SafeDialBench: A Fine-Grained Safety Evaluation Benchmark for Large Language Models in Multi-Turn Dialogues with Diverse Jailbreak Attacks
A comprehensive benchmark evaluating LLM safety across multi-turn dialogues using diverse jailbreak attack strategies and a hierarchical safety taxonomy with detailed safety dimensions.
Focus: SafeDialBench targets a critical gap in safety evaluation: most benchmarks test single-turn interactions, but real deployments expose LLMs to extended multi-turn conversations where jailbreaks evolve across turns. The benchmark applies a hierarchical safety taxonomy and seven distinct attack strategies to probe model defences systematically.
Key Insights
- Multi-turn escalation reveals new failure modes: Safety defences that hold on single-shot prompts frequently degrade across extended dialogues, as context accumulation and role-adoption reduce the model’s guard.
- Diversity of attack strategies matters: Combining persona hijack, context poisoning, and gradual escalation attacks exposes vulnerabilities invisible to any single attack vector.

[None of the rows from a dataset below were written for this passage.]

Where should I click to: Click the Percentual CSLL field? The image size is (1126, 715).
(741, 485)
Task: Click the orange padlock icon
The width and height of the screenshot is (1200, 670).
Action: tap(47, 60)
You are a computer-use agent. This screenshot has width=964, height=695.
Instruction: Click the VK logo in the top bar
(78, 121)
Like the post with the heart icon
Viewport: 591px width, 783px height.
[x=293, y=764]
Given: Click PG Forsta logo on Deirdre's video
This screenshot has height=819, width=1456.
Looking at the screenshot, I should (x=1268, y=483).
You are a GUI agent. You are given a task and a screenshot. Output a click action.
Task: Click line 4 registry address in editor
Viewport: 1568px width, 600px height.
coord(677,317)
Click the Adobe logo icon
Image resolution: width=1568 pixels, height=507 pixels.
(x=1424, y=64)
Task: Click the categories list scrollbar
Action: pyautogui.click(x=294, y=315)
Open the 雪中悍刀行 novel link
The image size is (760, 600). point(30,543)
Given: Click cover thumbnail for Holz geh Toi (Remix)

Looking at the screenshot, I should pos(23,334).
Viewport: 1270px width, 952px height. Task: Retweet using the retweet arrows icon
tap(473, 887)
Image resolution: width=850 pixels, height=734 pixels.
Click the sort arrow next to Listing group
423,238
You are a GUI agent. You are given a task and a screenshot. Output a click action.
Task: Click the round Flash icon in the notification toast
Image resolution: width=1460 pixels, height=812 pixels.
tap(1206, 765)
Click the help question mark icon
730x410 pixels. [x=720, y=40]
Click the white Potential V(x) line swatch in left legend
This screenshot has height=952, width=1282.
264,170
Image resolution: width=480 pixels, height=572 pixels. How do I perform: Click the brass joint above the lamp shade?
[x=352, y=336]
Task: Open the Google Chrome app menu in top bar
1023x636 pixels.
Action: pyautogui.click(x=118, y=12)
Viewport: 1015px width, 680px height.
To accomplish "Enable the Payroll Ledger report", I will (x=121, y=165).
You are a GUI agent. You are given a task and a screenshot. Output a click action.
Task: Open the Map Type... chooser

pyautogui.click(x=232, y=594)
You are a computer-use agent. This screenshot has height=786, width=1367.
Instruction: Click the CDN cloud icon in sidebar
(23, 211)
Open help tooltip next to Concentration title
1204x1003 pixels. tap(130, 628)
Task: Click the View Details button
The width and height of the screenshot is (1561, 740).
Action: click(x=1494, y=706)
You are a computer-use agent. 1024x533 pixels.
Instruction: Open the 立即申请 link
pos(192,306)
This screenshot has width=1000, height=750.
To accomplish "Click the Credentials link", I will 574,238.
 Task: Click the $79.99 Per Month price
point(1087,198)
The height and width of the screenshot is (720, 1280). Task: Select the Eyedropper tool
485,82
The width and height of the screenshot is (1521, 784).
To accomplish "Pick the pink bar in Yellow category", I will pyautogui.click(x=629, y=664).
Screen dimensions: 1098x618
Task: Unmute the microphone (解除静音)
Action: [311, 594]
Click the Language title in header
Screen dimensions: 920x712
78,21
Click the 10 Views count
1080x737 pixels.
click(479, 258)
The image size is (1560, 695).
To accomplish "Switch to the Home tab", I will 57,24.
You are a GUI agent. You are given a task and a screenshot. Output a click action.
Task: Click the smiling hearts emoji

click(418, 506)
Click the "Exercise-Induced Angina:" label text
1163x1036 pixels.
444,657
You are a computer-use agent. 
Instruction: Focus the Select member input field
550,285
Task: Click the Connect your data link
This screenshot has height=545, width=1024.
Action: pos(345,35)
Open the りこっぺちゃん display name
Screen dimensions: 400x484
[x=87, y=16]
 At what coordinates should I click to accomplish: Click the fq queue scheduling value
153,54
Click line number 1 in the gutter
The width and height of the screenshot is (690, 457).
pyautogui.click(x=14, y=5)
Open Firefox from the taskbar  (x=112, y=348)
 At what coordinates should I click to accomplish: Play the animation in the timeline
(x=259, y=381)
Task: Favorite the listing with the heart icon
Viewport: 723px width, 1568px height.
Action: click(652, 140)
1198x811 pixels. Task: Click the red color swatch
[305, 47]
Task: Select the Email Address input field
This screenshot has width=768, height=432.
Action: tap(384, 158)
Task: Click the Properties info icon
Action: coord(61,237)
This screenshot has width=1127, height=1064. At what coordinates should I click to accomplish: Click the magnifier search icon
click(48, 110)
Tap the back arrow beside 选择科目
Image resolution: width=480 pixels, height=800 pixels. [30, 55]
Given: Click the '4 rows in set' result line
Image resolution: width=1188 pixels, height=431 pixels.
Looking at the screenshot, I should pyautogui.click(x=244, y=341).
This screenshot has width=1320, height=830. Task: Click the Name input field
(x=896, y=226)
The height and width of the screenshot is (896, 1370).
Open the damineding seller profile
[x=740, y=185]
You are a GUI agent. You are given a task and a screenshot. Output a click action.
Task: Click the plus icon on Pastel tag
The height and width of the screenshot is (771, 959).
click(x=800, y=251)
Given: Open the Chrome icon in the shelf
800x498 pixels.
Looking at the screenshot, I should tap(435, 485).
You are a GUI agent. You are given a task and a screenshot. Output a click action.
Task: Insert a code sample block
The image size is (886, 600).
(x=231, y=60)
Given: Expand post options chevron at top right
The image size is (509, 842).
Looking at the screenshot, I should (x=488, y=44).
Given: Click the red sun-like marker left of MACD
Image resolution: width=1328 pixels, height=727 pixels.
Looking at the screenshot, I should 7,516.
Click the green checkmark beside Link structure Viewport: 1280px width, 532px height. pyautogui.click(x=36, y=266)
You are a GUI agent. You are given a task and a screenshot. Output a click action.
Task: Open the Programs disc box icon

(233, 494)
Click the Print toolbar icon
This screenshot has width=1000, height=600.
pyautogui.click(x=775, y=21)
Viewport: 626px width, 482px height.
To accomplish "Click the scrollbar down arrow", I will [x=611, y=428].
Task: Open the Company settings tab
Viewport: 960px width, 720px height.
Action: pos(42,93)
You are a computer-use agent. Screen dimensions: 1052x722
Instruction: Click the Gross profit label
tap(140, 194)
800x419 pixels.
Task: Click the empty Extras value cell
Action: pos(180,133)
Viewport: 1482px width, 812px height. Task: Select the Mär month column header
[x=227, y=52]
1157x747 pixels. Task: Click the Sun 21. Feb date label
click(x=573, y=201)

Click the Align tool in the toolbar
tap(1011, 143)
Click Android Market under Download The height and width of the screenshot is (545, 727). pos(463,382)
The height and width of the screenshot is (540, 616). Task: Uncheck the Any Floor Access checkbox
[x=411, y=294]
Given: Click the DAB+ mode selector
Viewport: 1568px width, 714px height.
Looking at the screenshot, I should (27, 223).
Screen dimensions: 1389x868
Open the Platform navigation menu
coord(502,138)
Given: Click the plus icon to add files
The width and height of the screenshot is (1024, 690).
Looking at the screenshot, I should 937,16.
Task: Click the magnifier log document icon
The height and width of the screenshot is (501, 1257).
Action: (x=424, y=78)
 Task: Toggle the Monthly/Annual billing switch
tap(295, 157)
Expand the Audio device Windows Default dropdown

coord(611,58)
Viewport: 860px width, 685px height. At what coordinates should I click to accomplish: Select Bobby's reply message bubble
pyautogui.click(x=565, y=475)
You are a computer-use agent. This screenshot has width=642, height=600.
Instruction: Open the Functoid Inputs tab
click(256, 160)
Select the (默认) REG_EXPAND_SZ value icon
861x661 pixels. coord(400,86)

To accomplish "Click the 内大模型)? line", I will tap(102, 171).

- Consistency measurement: The benchmark tracks not only refusal rates but consistency — whether a model that refuses in turn 2 maintains that refusal in turn 8 when the adversarial context is reinforced.
Failure-First Relevance
Multi-turn jailbreaks are the dominant real-world attack surface — single-shot evaluations systematically underestimate risk. SafeDialBench’s hierarchical taxonomy maps directly onto the Failure-First scenario classification system, providing a principled basis for stratified sampling in benchmark packs. The consistency dimension is especially relevant to embodied AI, where a model that gradually accepts an adversarial framing over a conversation may ultimately authorise a harmful physical action.